- The Washington Times - Wednesday, October 4, 2006

NEWPORT NEWS, Va. (AP) — A retired professor says Virginia’s Standards of Learning chemistry tests contain too many errors and that a chemist should be appointed to help choose questions and develop standards.

Larry Sacks, who taught chemistry at Christopher Newport University, said he has counted as many as 10 errors on the state’s 50-question, multiple-choice SOL chemistry test.

He and other chemistry professionals have tracked errors since the state began using the tests in 1998.

“In general, they’ve gotten better over the last few years,” he said.

The four Virginia chapters of the American Chemical Society addressed accuracy concerns last month in a report to the state Board of Education.

“Our greatest concern is over the accuracy of the items,” said Mr. Sacks, chairman of the group’s Hampton Roads chapter.

The group’s report says that “controls over accuracy of content have failed in numerous instances,” resulting in major errors.

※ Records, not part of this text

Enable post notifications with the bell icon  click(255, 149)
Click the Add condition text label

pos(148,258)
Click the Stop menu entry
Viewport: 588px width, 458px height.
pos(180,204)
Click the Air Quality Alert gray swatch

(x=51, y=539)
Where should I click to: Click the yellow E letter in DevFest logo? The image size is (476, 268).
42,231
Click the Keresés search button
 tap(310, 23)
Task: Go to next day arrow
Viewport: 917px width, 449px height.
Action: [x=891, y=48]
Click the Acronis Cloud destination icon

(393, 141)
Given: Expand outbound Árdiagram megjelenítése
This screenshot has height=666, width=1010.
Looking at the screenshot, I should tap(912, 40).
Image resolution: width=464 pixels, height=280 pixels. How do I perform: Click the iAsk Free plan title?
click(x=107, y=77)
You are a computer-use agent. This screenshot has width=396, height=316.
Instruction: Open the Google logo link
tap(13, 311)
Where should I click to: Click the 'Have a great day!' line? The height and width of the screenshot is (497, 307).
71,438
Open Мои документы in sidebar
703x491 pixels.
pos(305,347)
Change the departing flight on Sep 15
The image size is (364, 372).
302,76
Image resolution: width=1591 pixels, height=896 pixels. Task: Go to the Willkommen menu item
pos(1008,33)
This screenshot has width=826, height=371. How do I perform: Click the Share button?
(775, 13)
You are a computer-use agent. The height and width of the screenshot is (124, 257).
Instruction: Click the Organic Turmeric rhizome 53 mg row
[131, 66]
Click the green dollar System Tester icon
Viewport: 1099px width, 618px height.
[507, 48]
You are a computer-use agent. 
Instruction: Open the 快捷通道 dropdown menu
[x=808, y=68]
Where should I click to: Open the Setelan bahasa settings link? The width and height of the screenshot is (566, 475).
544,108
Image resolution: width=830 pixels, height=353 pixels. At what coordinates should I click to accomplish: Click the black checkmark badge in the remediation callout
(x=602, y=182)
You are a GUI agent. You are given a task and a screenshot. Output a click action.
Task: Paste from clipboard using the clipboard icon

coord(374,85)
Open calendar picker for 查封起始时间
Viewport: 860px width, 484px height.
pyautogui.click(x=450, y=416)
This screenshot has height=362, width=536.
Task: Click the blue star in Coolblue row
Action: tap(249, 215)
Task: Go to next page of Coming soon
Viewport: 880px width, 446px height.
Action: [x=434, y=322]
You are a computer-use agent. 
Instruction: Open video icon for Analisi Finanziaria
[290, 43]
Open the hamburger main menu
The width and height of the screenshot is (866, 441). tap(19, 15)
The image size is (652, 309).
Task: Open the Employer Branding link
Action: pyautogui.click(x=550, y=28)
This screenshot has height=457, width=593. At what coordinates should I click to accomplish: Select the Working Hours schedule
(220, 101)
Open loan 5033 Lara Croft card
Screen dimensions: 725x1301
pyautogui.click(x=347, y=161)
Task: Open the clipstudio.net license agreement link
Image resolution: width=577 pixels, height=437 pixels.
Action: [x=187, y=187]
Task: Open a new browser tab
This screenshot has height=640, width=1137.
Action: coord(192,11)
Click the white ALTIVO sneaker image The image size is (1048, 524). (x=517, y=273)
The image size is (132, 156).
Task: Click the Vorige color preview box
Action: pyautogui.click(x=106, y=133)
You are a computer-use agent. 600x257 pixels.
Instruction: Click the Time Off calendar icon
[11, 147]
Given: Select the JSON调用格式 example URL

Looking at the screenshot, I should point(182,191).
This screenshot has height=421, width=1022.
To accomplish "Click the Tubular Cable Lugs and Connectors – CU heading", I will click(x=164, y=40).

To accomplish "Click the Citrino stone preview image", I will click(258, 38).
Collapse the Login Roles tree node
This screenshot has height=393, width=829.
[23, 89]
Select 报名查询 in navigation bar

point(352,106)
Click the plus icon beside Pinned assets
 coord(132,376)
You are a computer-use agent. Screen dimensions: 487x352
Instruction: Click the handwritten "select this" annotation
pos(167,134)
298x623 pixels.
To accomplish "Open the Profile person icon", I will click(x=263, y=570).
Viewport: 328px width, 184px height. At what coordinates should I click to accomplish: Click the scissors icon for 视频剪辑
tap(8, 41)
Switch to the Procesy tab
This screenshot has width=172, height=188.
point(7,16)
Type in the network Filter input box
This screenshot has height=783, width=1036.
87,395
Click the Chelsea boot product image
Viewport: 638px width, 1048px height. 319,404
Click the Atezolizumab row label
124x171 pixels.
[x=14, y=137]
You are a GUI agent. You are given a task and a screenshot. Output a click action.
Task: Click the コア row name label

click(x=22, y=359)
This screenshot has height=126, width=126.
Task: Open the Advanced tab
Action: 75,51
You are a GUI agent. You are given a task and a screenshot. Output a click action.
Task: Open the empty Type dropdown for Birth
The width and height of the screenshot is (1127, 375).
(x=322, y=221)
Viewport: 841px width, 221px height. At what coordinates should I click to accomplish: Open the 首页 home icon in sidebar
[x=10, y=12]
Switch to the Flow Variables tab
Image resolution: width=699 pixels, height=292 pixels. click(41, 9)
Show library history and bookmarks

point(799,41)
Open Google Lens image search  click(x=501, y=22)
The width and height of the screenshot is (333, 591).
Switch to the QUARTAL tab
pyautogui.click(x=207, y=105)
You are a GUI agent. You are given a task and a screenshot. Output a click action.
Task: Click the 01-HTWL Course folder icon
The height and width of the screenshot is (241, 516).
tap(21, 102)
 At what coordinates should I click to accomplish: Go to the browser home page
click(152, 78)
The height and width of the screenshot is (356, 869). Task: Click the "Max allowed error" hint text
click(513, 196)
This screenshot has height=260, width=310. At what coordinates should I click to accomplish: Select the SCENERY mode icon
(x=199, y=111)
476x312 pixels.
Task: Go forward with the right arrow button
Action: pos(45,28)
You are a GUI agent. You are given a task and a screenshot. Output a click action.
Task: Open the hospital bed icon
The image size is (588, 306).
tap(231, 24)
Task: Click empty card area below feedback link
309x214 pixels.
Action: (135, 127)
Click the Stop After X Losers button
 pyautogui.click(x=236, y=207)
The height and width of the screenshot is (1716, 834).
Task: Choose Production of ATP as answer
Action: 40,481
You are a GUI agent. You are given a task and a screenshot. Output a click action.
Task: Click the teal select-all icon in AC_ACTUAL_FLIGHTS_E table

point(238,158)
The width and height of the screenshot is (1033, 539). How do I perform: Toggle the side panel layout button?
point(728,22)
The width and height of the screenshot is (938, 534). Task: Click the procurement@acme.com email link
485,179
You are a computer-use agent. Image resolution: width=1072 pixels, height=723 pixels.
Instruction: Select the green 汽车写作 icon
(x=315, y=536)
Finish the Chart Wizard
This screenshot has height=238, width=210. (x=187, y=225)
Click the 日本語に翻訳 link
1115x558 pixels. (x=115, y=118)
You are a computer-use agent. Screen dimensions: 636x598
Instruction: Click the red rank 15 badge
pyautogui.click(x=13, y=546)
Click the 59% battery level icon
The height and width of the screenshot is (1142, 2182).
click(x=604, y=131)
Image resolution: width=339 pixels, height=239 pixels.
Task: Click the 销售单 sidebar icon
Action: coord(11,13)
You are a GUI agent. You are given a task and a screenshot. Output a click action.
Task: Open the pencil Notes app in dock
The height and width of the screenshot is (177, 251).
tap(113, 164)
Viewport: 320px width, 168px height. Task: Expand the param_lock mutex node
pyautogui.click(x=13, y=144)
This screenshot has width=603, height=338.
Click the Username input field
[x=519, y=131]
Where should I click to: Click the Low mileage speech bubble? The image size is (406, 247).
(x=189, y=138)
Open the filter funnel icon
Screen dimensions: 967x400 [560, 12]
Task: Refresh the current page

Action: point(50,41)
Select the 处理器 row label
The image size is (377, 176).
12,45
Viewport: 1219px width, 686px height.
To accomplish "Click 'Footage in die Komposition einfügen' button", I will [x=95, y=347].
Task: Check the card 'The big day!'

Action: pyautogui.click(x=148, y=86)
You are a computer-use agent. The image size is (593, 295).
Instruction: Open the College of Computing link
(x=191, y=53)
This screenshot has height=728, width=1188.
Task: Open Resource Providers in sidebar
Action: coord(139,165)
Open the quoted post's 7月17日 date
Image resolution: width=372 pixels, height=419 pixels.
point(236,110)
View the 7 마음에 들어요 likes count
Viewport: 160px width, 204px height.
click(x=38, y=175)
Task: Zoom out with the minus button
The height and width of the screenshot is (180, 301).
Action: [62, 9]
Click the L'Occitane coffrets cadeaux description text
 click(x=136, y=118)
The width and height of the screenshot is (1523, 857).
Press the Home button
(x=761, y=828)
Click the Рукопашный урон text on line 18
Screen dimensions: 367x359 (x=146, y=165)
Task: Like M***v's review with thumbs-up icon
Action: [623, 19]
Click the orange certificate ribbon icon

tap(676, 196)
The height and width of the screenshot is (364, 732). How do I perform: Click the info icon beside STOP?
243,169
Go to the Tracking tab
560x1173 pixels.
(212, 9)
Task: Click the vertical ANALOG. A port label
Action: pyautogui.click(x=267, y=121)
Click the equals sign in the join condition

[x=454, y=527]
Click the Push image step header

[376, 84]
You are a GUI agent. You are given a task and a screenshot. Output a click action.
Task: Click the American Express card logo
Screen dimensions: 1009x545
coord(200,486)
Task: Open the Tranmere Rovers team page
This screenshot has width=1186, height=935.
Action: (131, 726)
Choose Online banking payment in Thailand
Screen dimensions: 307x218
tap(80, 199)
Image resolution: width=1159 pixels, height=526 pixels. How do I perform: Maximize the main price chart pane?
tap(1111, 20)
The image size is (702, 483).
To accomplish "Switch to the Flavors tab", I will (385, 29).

The report further states that the errors “cast doubt on the validity of the test.”

The state has tested high school chemistry students since 1998. Science test results are among four subjects used to determine whether a school receives state accreditation.

Also, the federal No Child Left Behind Act requires schools to phase in science tests to measure student achievement.

State education officials say their process for revising tests and catching errors is effective.

“Highly qualified” high school teachers develop and review test questions, said Virginia Department of Education spokesman Charles Pyle. He said the state revised the chemistry standards in 2003 and will do so again in a few years.

Between revisions, Mr. Pyle said, the state reviews tests when there is “a change of knowledge,” such as when astronomers downgraded Pluto from its status as a planet.

Mr. Sacks said the process doesn’t address errors quickly enough.

“If there’s an error, it should be corrected today,” he said. “It should not wait.”

Stephen Gagnon, who maintains a Jefferson Lab Web site with math and science practice questions from SOL tests since 2000, said he has seen errors in test questions the state has released.

Mr. Gagnon, a science and education technician, said he “repaired” those questions before posting them on the Web site.

Mr. Pyle noted that the Thomas B. Fordham Institute, a Washington, D.C.-based nonprofit research organization, gave the state an “A” in a December report on states’ science standards.

The report focused on the state’s physics and life sciences tests, but it called the high school sciences curriculums sophisticated, “even in chemistry, where so many states fall down.”

“We are very proud of our standards and test instruments,” Mr. Pyle said.